* _Text segment_
---

Sunday, June 9, 2013

My Visit to the Abbey of Gethsemani: A Personal Reflection


Recently, I had the privilege of making my first visit to the Abbey of Gethsemani in Kentucky. It was a pilgrimage of sorts. Thomas Merton is my favorite Christian writer and to simply walk the grounds where he had lived for so many years was an amazing and humbling experience.

It was Easter Sunday; and I could think of no better way to spend Easter than to make that journey and attend Mass at the Abbey. We woke up early to make the drive there from Louisville, which takes just a little over an hour. It was a cold, rainy morning. You take the Interstate out of Louisville and then before you know it, you find yourself out in the middle of the country; where it's just miles and miles of wide open spaces; fields and farmland and forests. For someone who calls the city home, it is an almost alien landscape. Some of the areas seemed so remote I almost began to question whether my GPS was leading me to the right place.

Eventually we came to a very small town. It was there that I first realized why many have dubbed that area "Trappist Kentucky". Several of the houses had statues of Jesus, Mary and Saints on their lawns. We went underneath a bridge where there was a makeshift shrine to the Mother of God, complete with a beautiful, tall statue of the Virgin Mary and flowers all around it. At the center of this town was a fairly large Catholic church that was filled to capacity for Easter Sunday. Everyone who lived there was probably at that church.

Once you get through it, all you see is miles of forests. It was strikingly beautiful. And then, suddenly, you come upon the great Abbey of Gethsemani; looming like an enormous fortress, almost as though it were something out of the middle ages. It was overwhelming just to be there in this sacred space. As a light rain fell, I walked the grounds.

---

* _Written task 1_
Condense the paragraph of the reflection on visiting the Abbey of Gethsemani that begins "Eventually we came to a very small town" into a short list, keeping its main facts.
* _Written task 2_
Write the next part of the reflection on visiting the Abbey of Gethsemani, picking up after the sentence "As a light rain fell, I walked the grounds."

---

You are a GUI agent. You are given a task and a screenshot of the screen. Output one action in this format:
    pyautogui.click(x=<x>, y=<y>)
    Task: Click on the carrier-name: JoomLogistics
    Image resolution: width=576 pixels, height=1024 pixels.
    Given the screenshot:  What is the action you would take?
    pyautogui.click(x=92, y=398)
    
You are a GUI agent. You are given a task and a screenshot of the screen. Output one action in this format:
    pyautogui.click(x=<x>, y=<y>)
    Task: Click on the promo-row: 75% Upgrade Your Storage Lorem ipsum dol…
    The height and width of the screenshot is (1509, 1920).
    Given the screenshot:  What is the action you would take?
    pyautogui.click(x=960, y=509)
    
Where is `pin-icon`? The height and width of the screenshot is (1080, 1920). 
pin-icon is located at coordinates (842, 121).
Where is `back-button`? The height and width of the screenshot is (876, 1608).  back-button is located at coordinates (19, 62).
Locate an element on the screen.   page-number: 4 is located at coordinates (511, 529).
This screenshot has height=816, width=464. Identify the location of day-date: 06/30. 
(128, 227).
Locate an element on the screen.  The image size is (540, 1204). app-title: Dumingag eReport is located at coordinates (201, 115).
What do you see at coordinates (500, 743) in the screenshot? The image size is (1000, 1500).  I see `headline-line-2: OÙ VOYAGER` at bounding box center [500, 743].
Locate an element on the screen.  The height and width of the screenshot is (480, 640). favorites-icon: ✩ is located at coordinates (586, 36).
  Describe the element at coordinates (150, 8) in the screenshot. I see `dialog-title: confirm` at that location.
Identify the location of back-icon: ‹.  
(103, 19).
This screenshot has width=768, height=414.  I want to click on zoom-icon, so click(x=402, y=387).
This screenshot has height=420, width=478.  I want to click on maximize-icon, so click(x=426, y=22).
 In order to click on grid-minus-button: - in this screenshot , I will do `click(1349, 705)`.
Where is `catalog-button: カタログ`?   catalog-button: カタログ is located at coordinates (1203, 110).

---

* _Task output 1_
- The travelers reached a very small town, where the writer first understood why the area is called "Trappist Kentucky."
- Several houses had statues of Jesus, Mary and saints on their lawns.
- Under a bridge stood a makeshift shrine to the Mother of God, with a tall statue of the Virgin Mary surrounded by flowers.
- A fairly large Catholic church at the town's center was filled to capacity for Easter Sunday.

* _Task output 2_
Finally the bells began to ring and I knew it was time for Mass to begin. As I made my way up to the church, I came across the gated entrance to the monk's private area where I saw a sign that read "God Alone." I lingered there, staring at those words that had been carved so long ago. Those two simple words, to me, reflected the monastic ideal. When one enters into the monastery; they leave the world behind, they leave the life that they knew behind; relying on "God Alone." Moreover, they leave that false sense of self behind, the self that says "I am this" or "I am that"; the self that says I am a collection of my striving, a collection of the things that we possess, or the worldly titles by which we identify ourselves. One is stripped of all that they thought they were as they enter here, leaving nothing but "God Alone." I sighed heavily. If only I could reach that point myself. If only I could open those gates and cross over into that threshold of "God Alone." Everything that I am is as nothing before the truth of those two words.

As I entered the church I happened to pass by a couple of the monks. They nodded at me in silent greeting. They do not speak. I took my seat next to my wife and the Mass began as the monks took their places in the choir loft, which is the picture shown here. They began with the chanting of the Hours. At this point, tears were just streaming down my face. I love Gregorian Chant. To hear it in person like that just set my soul ablaze; it was as though I was hearing the music of heaven itself. It makes me laugh to think about Merton's journals; that he had so many complaints with the chanting; how they would be out of tune or someone would sing the wrong lines! They sounded good to me!! The Mass itself was phenomenal, and my overall experience there was one of enormous importance. I carry the Abbey with me in my heart, and I hope to return there someday on a full retreat.

It also got me thinking about the monastic way of life and how important it is for us today. I know the various monastic orders, both in the Catholic and Eastern Orthodox traditions have seen dwindling numbers over the years. Their influence seems to have waned a bit as well. There are many reasons for this.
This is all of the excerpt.